Depth-governed ecological and evolutionary partitioning of ocean trench viromes

Viruses influence microbial mortality and carbon flux in the ocean, yet how water-column depth shapes their ecology and evolution from surface waters to the hadal zone remains unexplored. To address this gap, we profiled a continuous 2–6,000 m transect in the Yap Trench in the Pacific Ocean, amongst the world’s deepest ocean trenches using depth-resolved metagenomics. We reconstructed a total of 8,520 viral operational taxonomic units and observed the viral communities to be strongly stratified, with diversity peaking in the mesopelagic. Virulent Kyanoviridae dominated upper layers, while temperate Peduoviridae increased and stabilized with depth, indicating a shift from "kill the winner" to "piggyback the winner" dynamics.
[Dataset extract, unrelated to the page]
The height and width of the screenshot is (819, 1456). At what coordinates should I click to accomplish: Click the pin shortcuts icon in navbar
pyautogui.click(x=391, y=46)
Auxiliary metabolic genes mirrored this partitioning but were less defining than lifestyle transitions. Viruses infecting Gammaproteobacteria and Firmicutes encoded cell motility and stress-response genes, suggesting adaptation to energy limitation. Evolutionary dynamics were depth-dependent: mutation rates declined with depth, while positive selection intensified in key viral genes. Overall, our results identify ocean depth as a central axis shaping viral community dynamics and evolutionary trajectories in marine ecosystems.